Emmys: 'Masked Singer' Momentum Could Shake Up Reality Show Category
Last year's win for 'RuPaul's Drag Race' opens the door for other outliers to enter the reality competition race, which is known to favor older stalwarts.
Emmy voters embraced camp in 2018, with top reality wins for competition and host going to RuPaul's Drag Race and RuPaul Charles. But is the TV Academy ready to go for full-on kitsch?
The Masked Singer doesn't just head into the first round of voting as reality TV's most noteworthy breakout in years, it's also the biggest success story on broadcast TV. Fox's offbeat adaptation of the Korean format topped all other 2018-19 new series by averaging a 3.8 rating in adults 18-to-49, which made it the No. 1 entertainment program on the Big Four (tied with NBC's This Is Us). Some strategists suggest the unscripted community will be eager to reward that success. Others think the show's premise — questionable "celebrities" such as Terry Bradshaw and Tori Spelling crooning in elaborate costumes for a panel featuring strange bedfellows Jenny McCarthy and Ken Jeong — might be a tough sell.

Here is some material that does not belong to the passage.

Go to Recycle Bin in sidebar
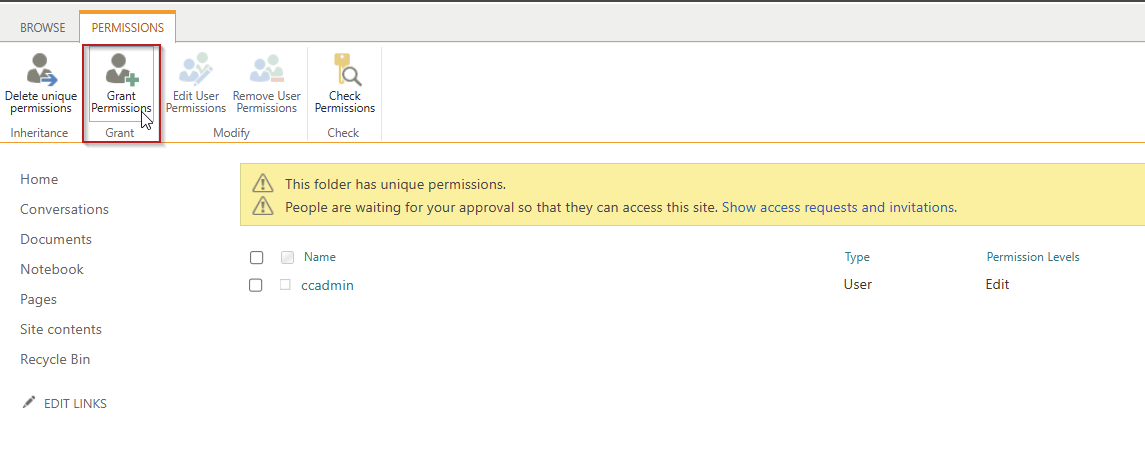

With both groups likely in mind, Fox launched its "Consider Crazy" Emmy campaign for The Masked Singer in May. "That's what made it a hit," says an optimistic Rob Wade, president of Fox Entertainment alternative and specials, explaining the tagline. "This is a category where shows that are fun, adventurous and provide a high level of escapism are rewarded."
The category also has been slow to evolve. Ten-time winner and perennial nominee The Amazing Race is no longer the lock it once was, but stalwarts The Voice, Top Chef, Project Runway and American Ninja Warrior were all in the mix with surprise victor Drag Race in 2018. And while The Masked Singer might be the buzziest new entry, it's not the only one. Netflix put out a glossy food competition with The Final Table, and NBC launched both a Dwayne Johnson-fronted The Titan Games and a non-summer cycle of America's Got Talent dubbed "Champions." NBC, the most aggressive in the reality space, could also have a wild card in summer 2018 holdover Making It from Amy Poehler and Nick Offerman.
But gauging how reality shows will fare at the Emmys, cautions one unscripted producer, is just as difficult as predicting a hit: "I honestly think the people voting for these shows have never even watched them."